The way we have defined S is exactly the way we’ve defined every other set so far — a collection of objects, whose membership is determined by a logical predicate. We haven’t broken any of the rules laid out by the ‘naive’ version of set theory we discussed before.

In math, the principle of reductio ad absurdum dictates that any statement which implies a contradiction (or ‘absurdity)’ is usually dismissed as false. In this case, the basic rules of ‘naive’ set theory appear to do exactly this!

This is a strong indication that these rules alone are not sufficient.

The search for a more complete list of rules ensued after Russell discovered his eponymous paradox in his 1901. He wrote about it to the unfortunate Gottlob Frege in 1902. Frege’s response was to add a rather tragic appendix to his life’s work:

“Hardly anything more unfortunate can befall a scientific writer than to have one of the foundations of his edifice shaken after the work is finished”

Russell elaborated on the paradox in his 1903 work ‘The Principles of Mathematics’, which was the precursor to his and Whitehead’s epic ‘Principia Mathematica’, published the following decade.

Once the paradox was published, the race was on to find a way out. This lead to the development of axiomatic set theory — an effort to rewrite the rules so that mathematicians could avoid paradoxes and other such inconveniences.

# Finding an escape route

Ernst Zermelo was a German-born mathematician who rose to prominence in the early 20th Century by solving a long-standing set theory problem called the ‘well ordering’ theorem.

Indeed, set theory became something of his speciality. After learning of Russell’s paradox in 1904, Zermelo began working on providing a new system of rules (or ‘axioms’) to improve upon ‘naive’ set theory.

Zermelo’s work was slow to become accepted, mainly because he couldn’t prove his system was any more consistent than naive set theory. However, it clearly showed enough promise, as by the 1920s his system had been developed further by other mathematicians. It ultimately became the basis for our modern understanding of set theory.

In particular, important contributions were made by Abraham Fraenkel and Thoralf Skolem, which eventually lead to the development of what is now known as Zermelo-Fraenkel set theory.
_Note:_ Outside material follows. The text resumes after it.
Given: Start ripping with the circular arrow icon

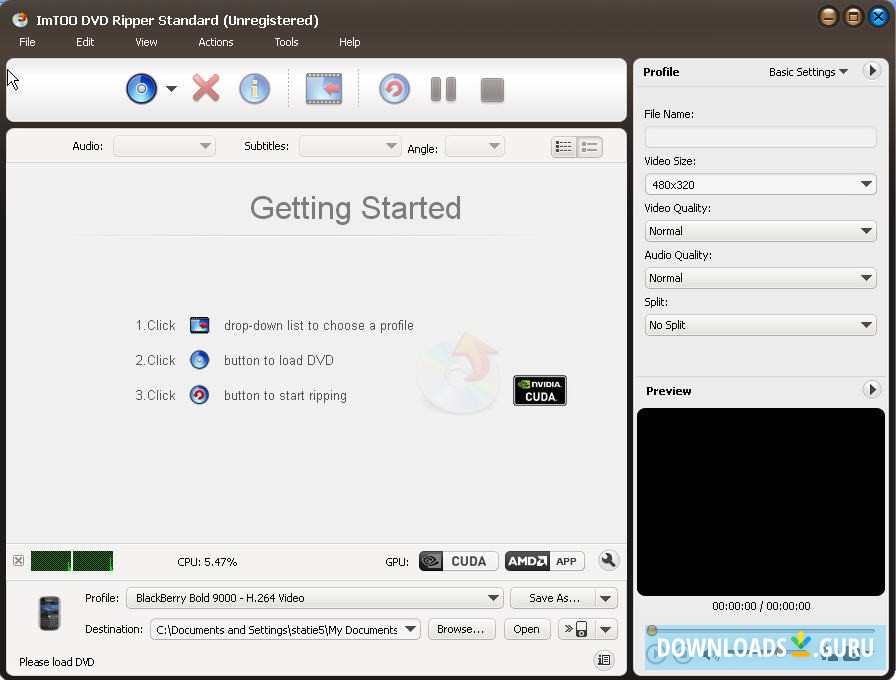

It was this reworking of the fundamental axioms of set theory that provided mathematicians with an escape route from Russell’s Paradox.

The solution was made possible by the introduction of one axiom schema in particular: that of restricted comprehension.

To better understand how this resolves Russell’s Paradox, we first need to take a look at unrestricted comprehension.

## Anything goes?

We have (kind of) already seen a definition for unrestricted comprehension — at least, informally.

Above, we looked at how a set can be defined as a collection of elements that return “true” for a given logical predicate. Leaving it at that (i.e., without adding any restrictions) gives rise to Russell’s Paradox, as we just saw.

S = {x : P(x)}

This is the axiom schema of unrestricted comprehension. We are allowing any set to be defined by the elements which return ‘true’ for a given predicate.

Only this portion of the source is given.